- [Goal]:
Convert the records below into a two-column CSV with the headers "request" and "answer", one row per record. Put each record's text and its answer in separate quoted fields, replace line breaks with spaces, and leave out the pictures.

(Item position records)
++++++++

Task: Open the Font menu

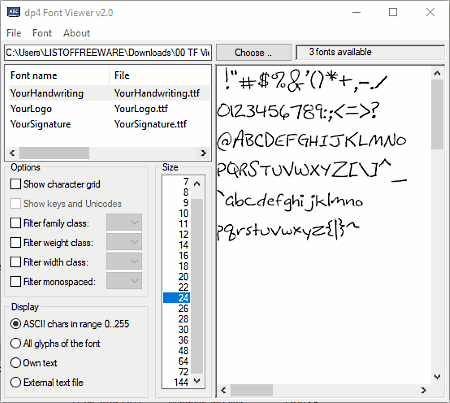Action: [42, 33]
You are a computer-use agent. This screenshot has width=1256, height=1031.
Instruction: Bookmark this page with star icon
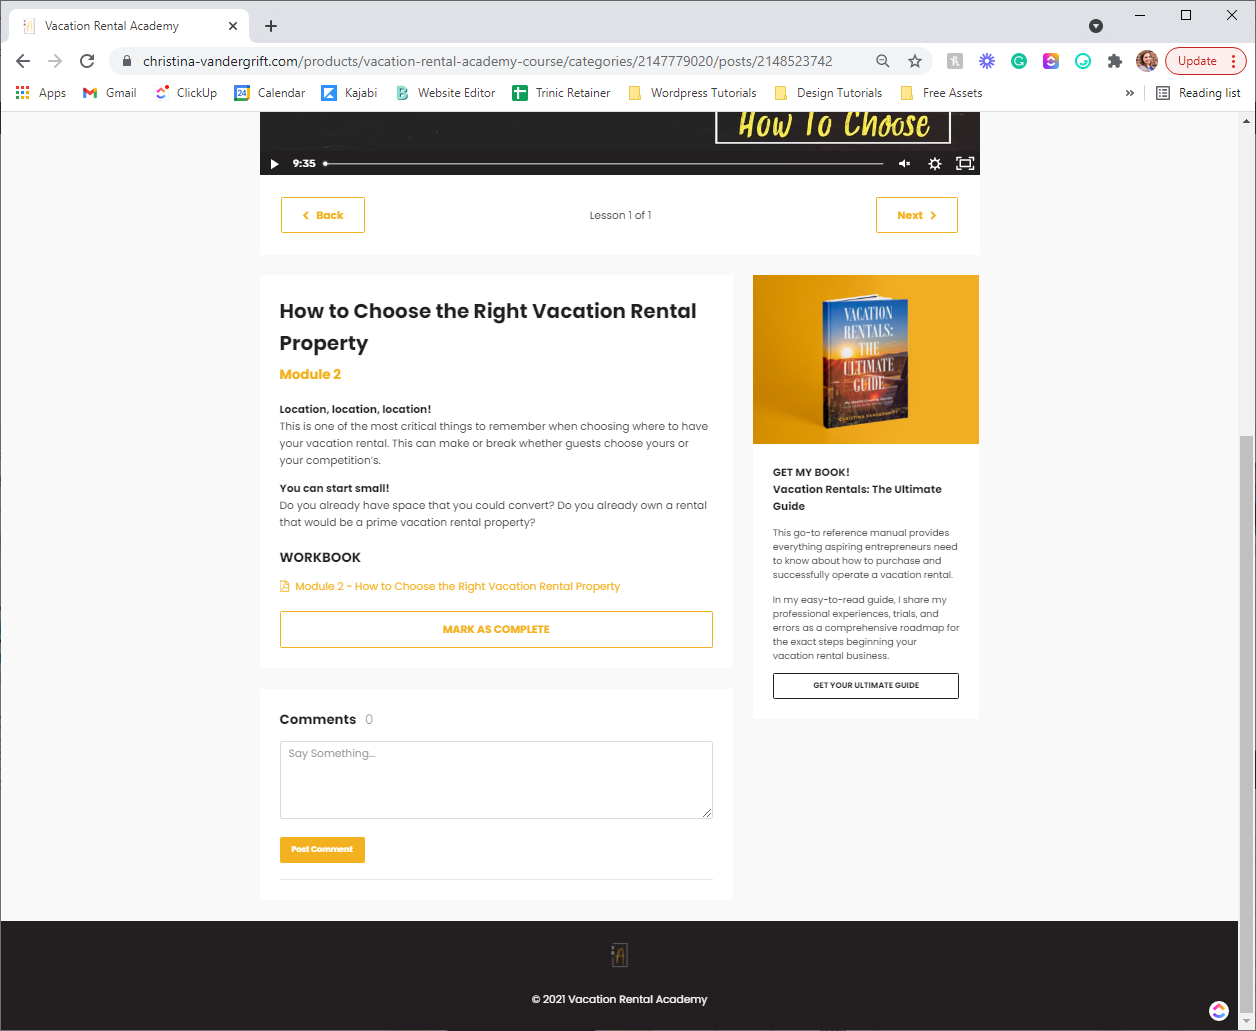coord(915,61)
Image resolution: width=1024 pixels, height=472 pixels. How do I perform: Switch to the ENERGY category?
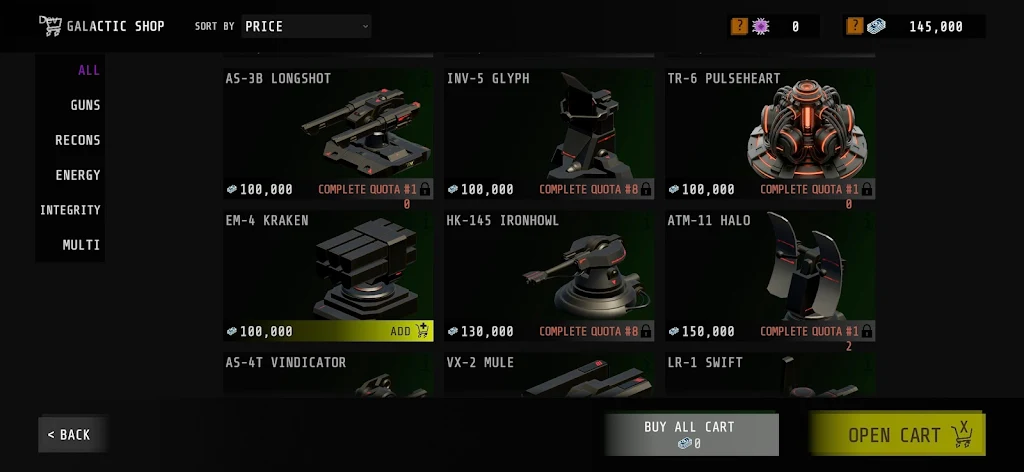point(78,175)
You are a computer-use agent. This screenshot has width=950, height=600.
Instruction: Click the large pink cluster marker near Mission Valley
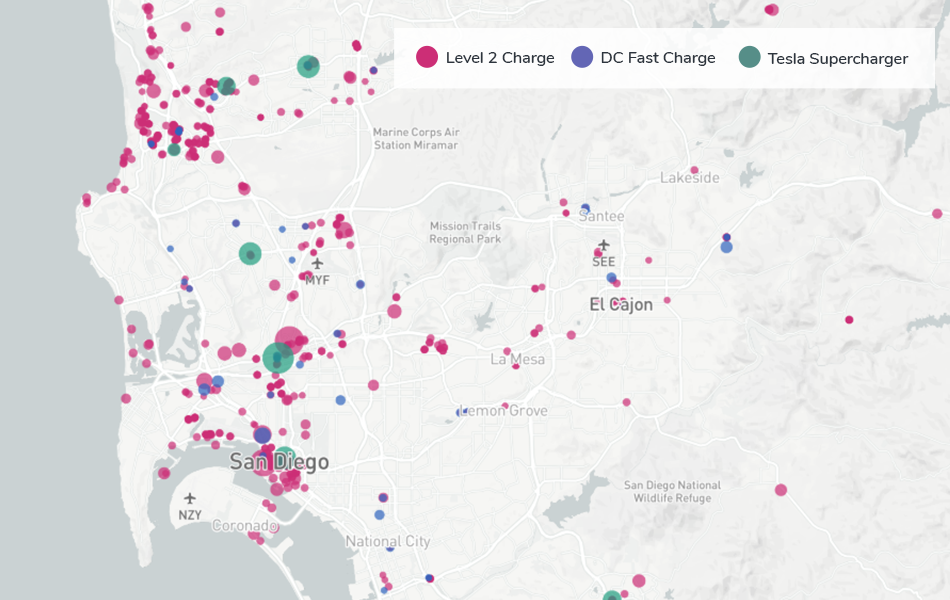coord(288,338)
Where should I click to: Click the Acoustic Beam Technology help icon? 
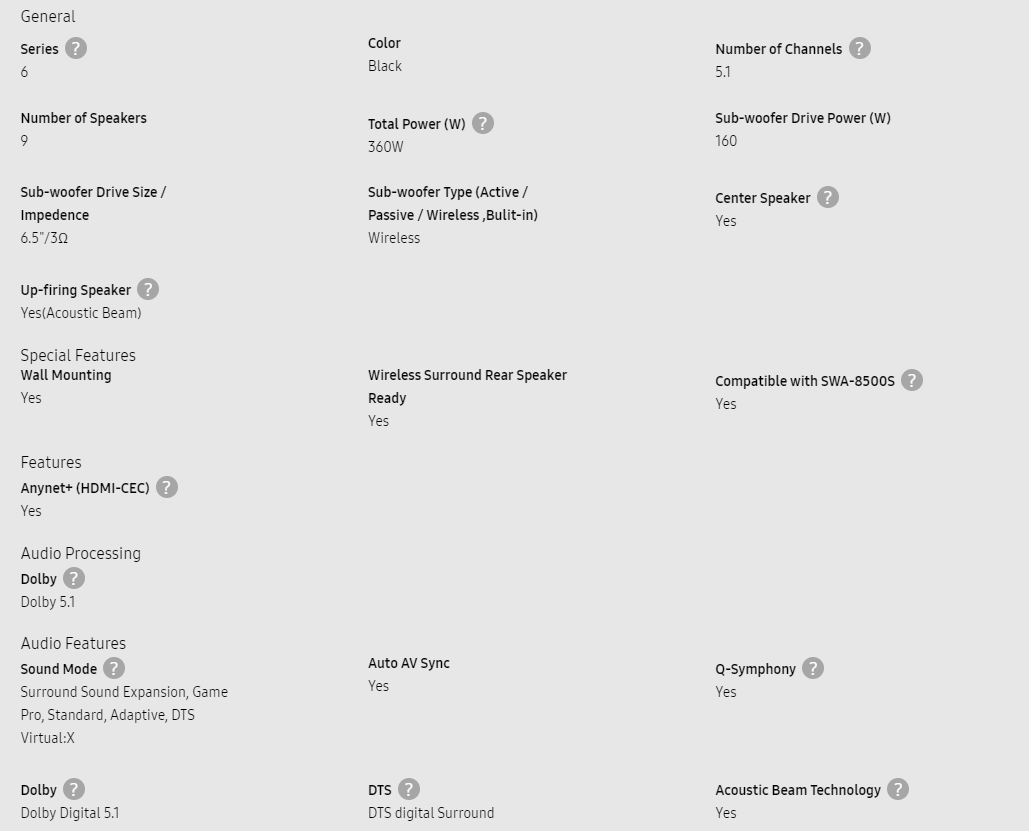pos(898,789)
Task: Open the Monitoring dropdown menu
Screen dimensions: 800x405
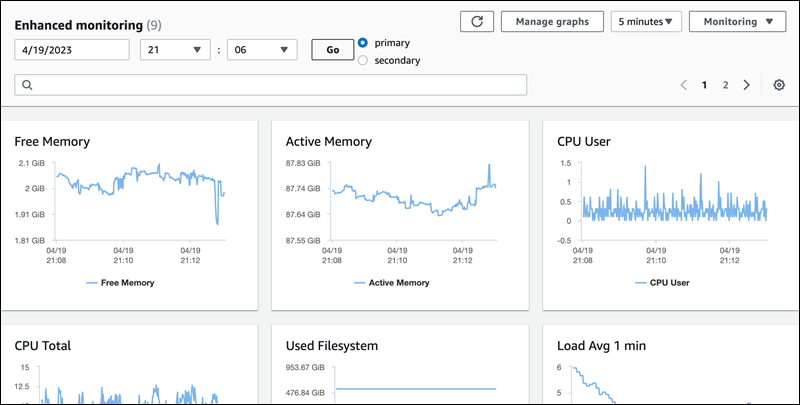Action: pos(737,21)
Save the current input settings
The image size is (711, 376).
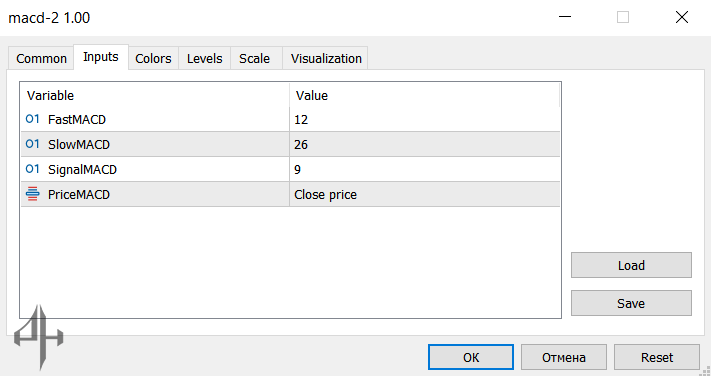(631, 303)
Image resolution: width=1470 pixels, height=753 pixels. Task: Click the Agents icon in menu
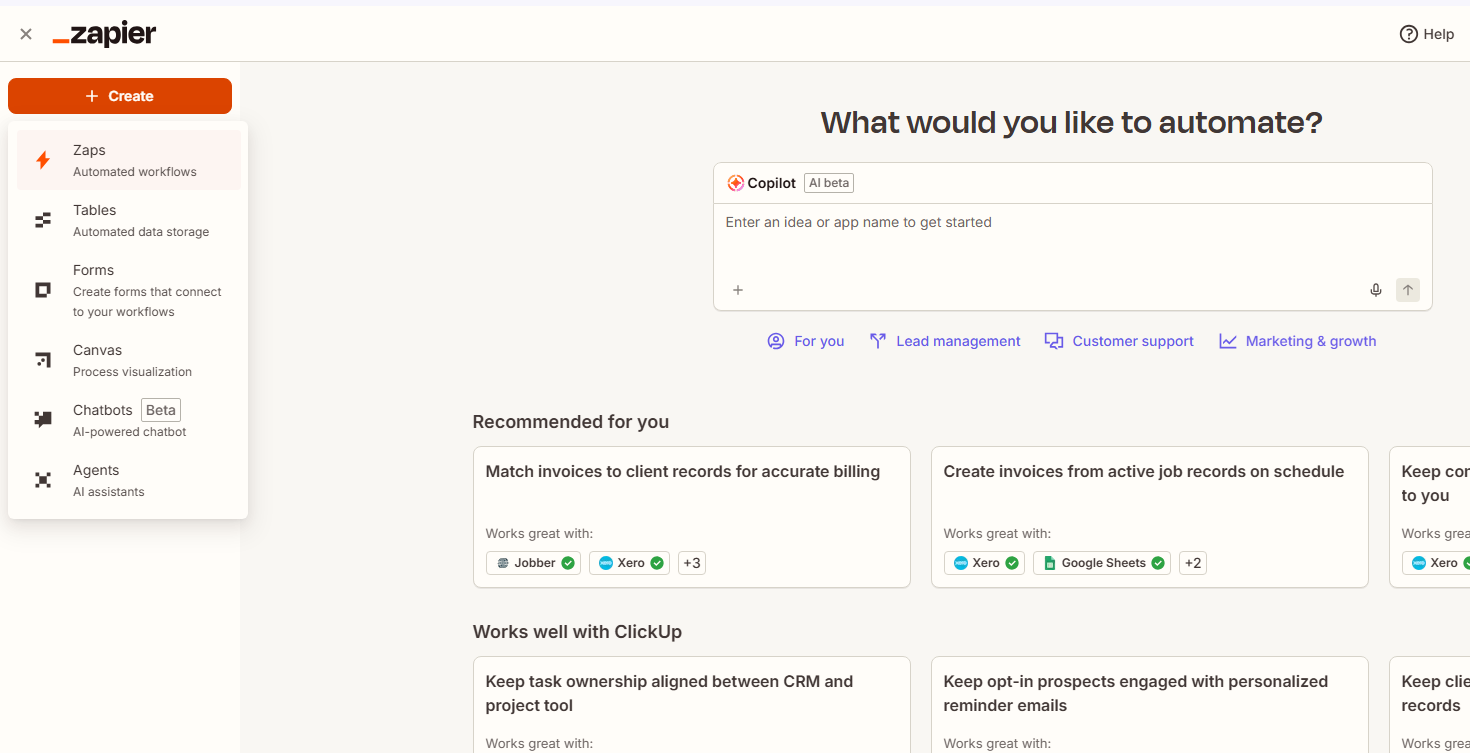(x=43, y=480)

++++++++

- [Exercise answer]:
request,answer
"Task: Open the Font menu","Action: [42, 33]"
"You are a computer-use agent. This screenshot has width=1256, height=1031. Instruction: Bookmark this page with star icon","coord(915,61)"
"Image resolution: width=1024 pixels, height=472 pixels. How do I perform: Switch to the ENERGY category?","point(78,175)"
"You are a computer-use agent. This screenshot has width=950, height=600. Instruction: Click the large pink cluster marker near Mission Valley","coord(288,338)"
"Where should I click to: Click the Acoustic Beam Technology help icon?","pos(898,789)"
"Task: Open the Monitoring dropdown menu Screen dimensions: 800x405","Action: pos(737,21)"
"Save the current input settings The image size is (711, 376).","(631, 303)"
"Image resolution: width=1470 pixels, height=753 pixels. Task: Click the Agents icon in menu","(x=43, y=480)"